I've always liked autumn. The colourful foliage and the hazy sunshine always feels much better after a long and hot summer. This summer was just uncomfortable and far far too hot for my liking. I mean, it's alright if you want to lie there in as little as possible while feeling like you're melting but it's not really my idea of fun. So I'm actually glad that the summer has ended and autumn has officially begun.
OK so that means that winter is coming and that usually means that my lungs can strop and will strop. I think I did really well though to manage 18 months without an admission, pretty impressive but there were times when really I should have but just didn't want to be sat around waiting for hours, usually for a bed on a ward which obviously has its own set of challenges for me. I'm a very private person and need to be able to shut myself away from others because being around people all the time stresses me out. I'm not sure why that is, but it is what it is really. My lungs have been twitchier than usual and that usually doesn't bode well for me. I think there's a number of things that are potentially making it happen but as for what they are, I'm not entirely sure. I think maybe the sudden cold wetness has had an Impact, I've been doing my best to just lay low for now when work on getting things under some kind of control. I have a lot of things in the upcoming weeks, not to mention that my birthday is coming up soon as well as Christmas. I've not made any particular plans as yet but I'm sure that will change sooner rather than later.

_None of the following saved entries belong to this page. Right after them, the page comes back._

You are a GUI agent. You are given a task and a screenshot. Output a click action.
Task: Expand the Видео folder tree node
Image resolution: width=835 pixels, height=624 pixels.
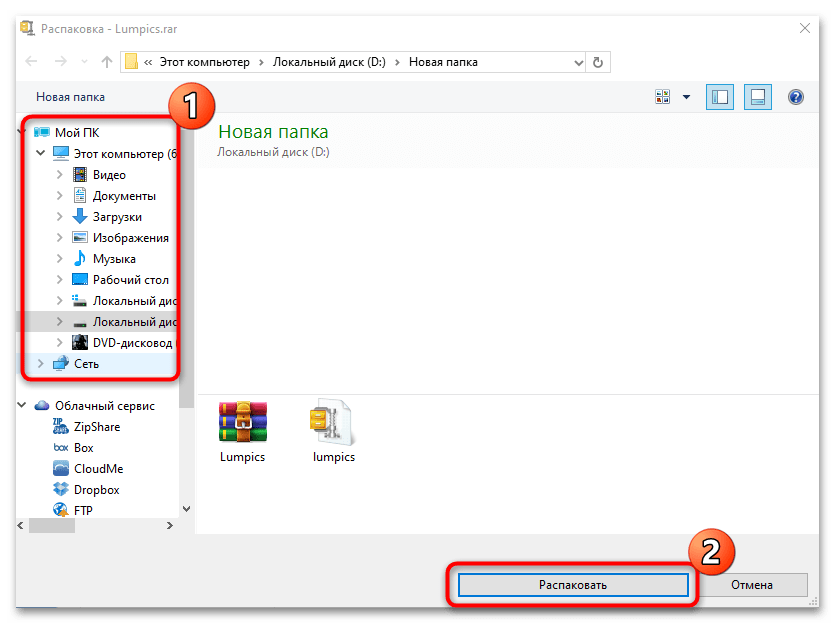tap(59, 175)
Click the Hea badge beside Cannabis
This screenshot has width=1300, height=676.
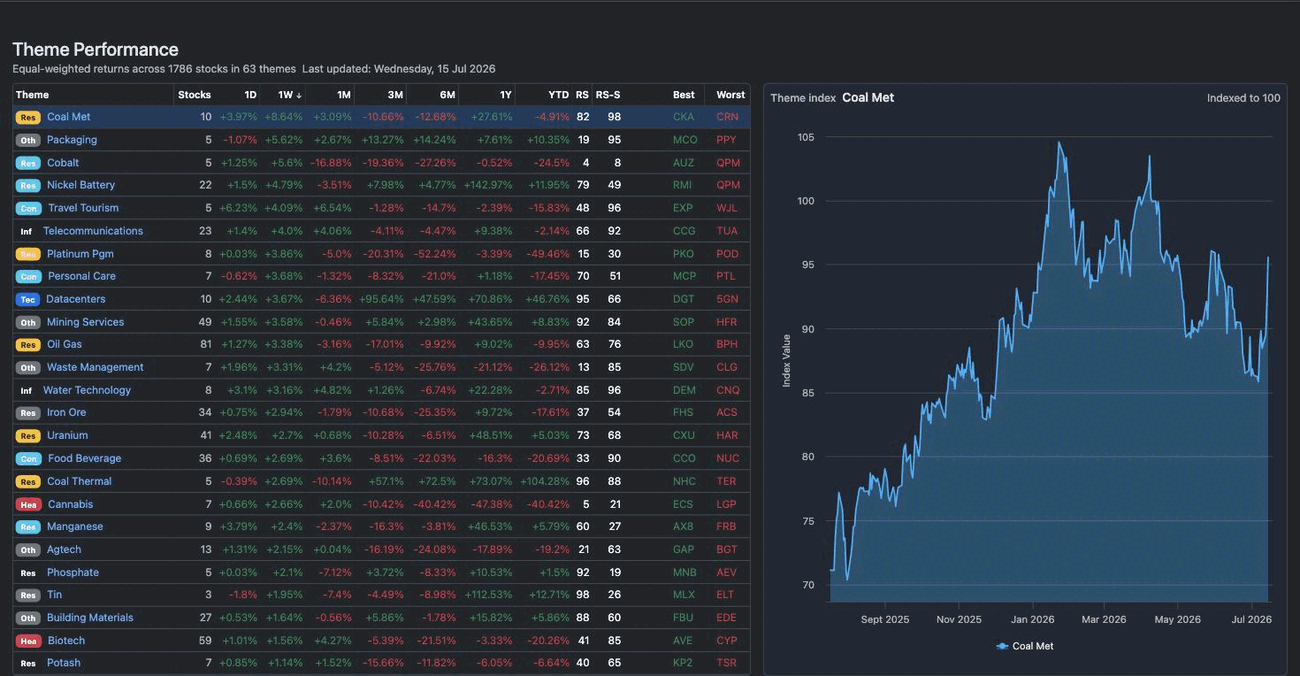point(28,504)
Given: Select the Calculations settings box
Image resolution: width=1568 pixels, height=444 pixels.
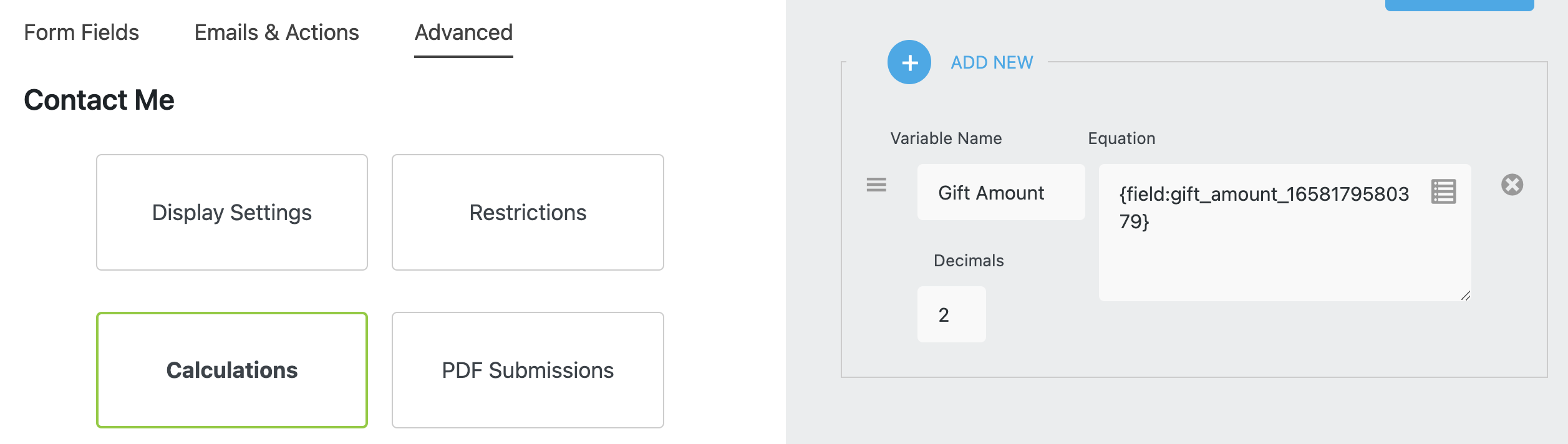Looking at the screenshot, I should pyautogui.click(x=232, y=370).
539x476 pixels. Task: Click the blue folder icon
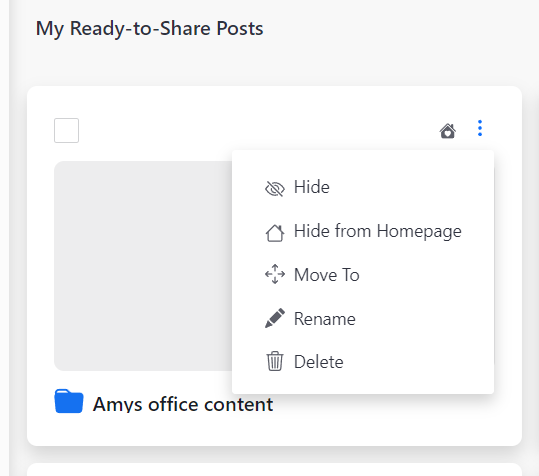[69, 401]
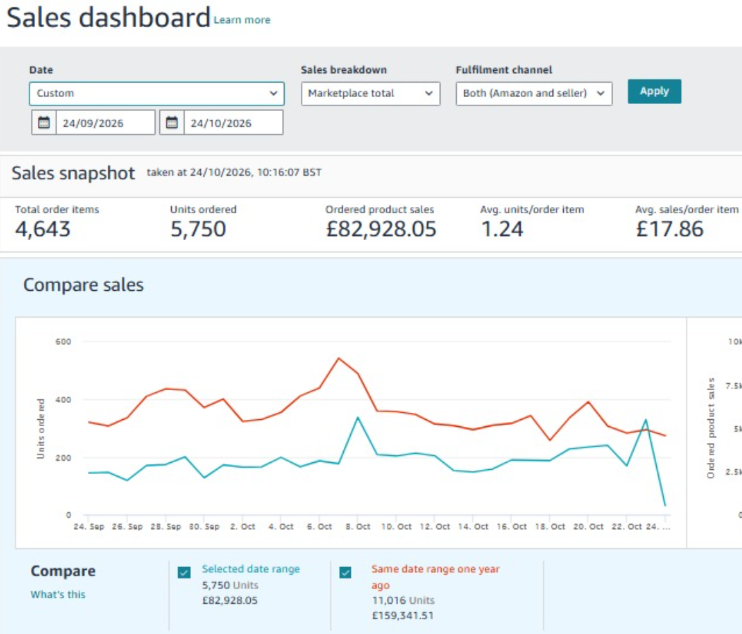Click the Sales breakdown chevron arrow
This screenshot has width=742, height=634.
click(x=429, y=93)
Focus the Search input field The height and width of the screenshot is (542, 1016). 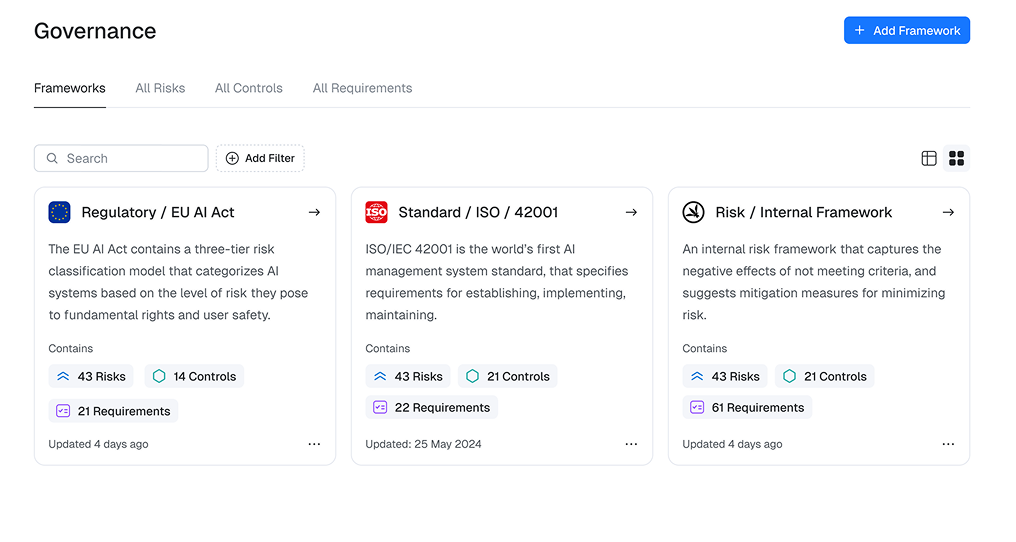pos(132,158)
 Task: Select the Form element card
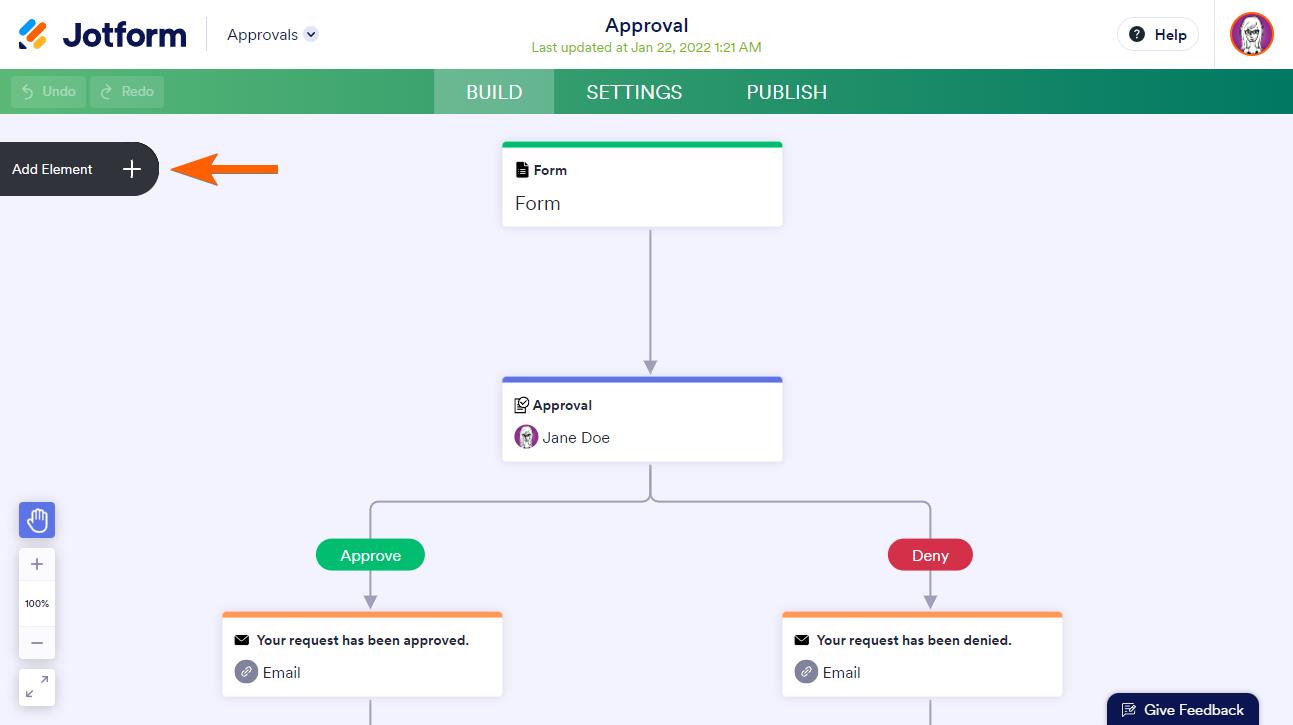point(642,186)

One thing that comes in autumn is bonfire night and that always means that there's backyard bonfires, fireworks and everything in between. I have never been one for fireworks but the smoke from chimneys, bonfires and even people smoking while out on the street can be bothersome to us asthmatics, I personally find it galling to see people abusing their healthy lungs while there's plenty of people who would love and cherish a set of good clean lungs that actually did what they were made to do! I tend to ask people to stand away if they're smoking because not only is it a huge trigger but with my oxygen.. well it doesn't take a genius to know the outcome of that.
The one thing that I have been doing is bonding with the new boys. It never ceases to surprise me how diverse their personalities are. I've been getting to know my floofies and work out what they like and dislike. I have found that Marik likes to cling to me like a limpet and coos when he gets tickled. Out of the two, he was the more skittish, 2 years of very little human attention can do that to a guinea pig. His fur is getting fluffier as well and he's just so docile. Bakura is crazy. He runs around squealing, generally being a young guinea pig. I do wish he could stay this small forever though! He's a palmful of soft floof.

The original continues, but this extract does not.